In looking at Tiffany's 1st quarter results there were no big surprises. Sales, margins, and expenses were all largely in-line with expectations. EPS was $0.20, a penny below the Street, but that really shouldn't matter at this point. This is a quarter to tuck away and forget about. Domestic same-store sales declined by 34%, a combination of a 42% decline in the NY flagship and a 32% decline for the remainder of the US. Anyone paying attention to the luxury segment and other big-ticket discretionary categories should not be surprised by such large declines. Instead, we're focusing on a few subtle changes on the margin that came out of the quarter.
- 73% of TIF's EBIT comes from the US and Japan and we're encouraged to see an uptick in the sales trend in these markets. It's always risky to call an exact bottom, but this certainly looks like one to us.
- With just under 50% of Tiffany's products containing a diamond of some sort, it is worth noting that diamond pricing has reversed dramatically in the past 6 months. We are now back to pricing levels of a couple of years ago. It will take some time for inventory turns to work through higher cost raw materials, but this reversal should help gross margins at the end of 2009 and throughout 2010.
- The recent and severe weakening of the U.S dollar should help TIF in the near-term, beyond the Street expectations. Let's be clear - the Dollar crashing does not end well for any of us, and we are not expecting tourists to return to 5th Avenue in droves, but this trend should help mitigate the fairly large FX translation impact we saw in 1Q.

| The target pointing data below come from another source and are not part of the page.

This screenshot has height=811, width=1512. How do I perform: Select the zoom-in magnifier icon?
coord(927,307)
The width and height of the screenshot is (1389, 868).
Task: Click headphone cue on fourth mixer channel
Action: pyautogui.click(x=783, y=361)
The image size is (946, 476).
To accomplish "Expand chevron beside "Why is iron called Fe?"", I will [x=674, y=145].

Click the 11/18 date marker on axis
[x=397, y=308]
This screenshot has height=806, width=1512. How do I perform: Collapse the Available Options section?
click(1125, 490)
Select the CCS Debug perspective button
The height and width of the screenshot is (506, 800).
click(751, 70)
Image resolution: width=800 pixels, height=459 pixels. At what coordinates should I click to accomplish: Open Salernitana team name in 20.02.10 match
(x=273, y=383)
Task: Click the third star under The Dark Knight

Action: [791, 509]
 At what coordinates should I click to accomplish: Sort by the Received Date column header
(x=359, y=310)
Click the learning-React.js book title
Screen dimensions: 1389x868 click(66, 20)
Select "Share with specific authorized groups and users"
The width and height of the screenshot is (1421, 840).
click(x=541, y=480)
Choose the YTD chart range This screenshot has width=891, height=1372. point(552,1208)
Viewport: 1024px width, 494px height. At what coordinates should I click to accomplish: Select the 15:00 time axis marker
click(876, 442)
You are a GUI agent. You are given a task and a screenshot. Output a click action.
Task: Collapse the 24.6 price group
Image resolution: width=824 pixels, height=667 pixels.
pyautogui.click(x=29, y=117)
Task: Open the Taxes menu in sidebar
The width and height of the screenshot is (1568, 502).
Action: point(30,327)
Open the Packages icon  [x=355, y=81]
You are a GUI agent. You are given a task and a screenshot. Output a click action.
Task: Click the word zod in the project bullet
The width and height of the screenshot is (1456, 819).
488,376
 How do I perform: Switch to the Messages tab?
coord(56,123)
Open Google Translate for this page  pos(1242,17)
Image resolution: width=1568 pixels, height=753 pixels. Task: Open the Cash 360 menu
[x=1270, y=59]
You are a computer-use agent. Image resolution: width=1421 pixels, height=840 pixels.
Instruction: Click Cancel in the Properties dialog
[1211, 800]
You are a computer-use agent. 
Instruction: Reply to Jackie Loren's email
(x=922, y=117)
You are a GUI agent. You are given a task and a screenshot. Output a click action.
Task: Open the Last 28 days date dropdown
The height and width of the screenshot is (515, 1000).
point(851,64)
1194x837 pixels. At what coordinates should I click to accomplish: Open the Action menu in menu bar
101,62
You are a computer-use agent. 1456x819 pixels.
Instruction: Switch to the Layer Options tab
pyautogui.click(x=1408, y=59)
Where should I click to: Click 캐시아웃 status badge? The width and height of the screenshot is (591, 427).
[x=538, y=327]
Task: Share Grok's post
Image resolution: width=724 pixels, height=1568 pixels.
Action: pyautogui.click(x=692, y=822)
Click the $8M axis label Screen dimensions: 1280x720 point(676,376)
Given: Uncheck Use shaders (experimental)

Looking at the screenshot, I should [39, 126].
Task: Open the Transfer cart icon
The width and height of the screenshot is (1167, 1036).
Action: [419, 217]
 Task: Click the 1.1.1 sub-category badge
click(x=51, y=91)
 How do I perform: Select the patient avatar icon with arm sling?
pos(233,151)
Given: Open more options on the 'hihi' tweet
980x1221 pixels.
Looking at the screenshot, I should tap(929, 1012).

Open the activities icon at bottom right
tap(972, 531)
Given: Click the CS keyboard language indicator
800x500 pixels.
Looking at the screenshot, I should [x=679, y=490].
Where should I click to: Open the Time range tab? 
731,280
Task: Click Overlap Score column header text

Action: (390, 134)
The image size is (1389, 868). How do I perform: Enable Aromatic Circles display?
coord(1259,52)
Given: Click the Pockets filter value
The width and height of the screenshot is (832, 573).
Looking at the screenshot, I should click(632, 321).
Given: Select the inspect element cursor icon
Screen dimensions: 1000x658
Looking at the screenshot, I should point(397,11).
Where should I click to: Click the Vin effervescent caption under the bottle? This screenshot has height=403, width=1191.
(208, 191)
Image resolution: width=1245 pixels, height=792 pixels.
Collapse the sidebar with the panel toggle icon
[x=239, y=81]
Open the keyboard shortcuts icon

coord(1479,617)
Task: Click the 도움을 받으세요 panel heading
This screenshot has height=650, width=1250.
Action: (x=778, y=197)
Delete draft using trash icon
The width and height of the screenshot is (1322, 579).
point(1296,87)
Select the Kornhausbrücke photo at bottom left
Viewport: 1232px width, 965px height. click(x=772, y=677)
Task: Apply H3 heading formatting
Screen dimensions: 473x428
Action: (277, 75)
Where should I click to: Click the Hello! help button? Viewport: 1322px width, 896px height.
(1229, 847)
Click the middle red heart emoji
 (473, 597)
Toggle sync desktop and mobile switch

- Consolidation has been a key theme of ours and the high-end jewelry market is a great example. With few national brands, if any that compare to Tiffany, there has been an increasing wave of store closures and bankruptcies. Inherent in the jewelry business is a high cost to fund inventory and only those with strong balance sheets will survive.
- Lastly, TIF's triangulation of sales, margins and inventories are improving on the margin. Check out the SIGMA chart below. 1Q is sitting in the lower left quadrant, and it is unlikely it will remain there for more than 1 more quarter. ANY move out of that quadrant is a positive stock move.
By no means are we out of the woods on the challenges facing the luxury retailer and consumer. In addition, we're not particular fans of the TIF business model (low margins and high inventory carrying costs). However, there is an increasing amount of certainty surrounding Tiffany. In our view the brand remains iconic in stature, expenses are being managed wisely and investments in the future remain in place where appropriate (store growth will be up 5-6% in '09). Importantly, management remains true to the brand and hasn't conformed to the environment. Has anyone seen the case of clearance engagement rings?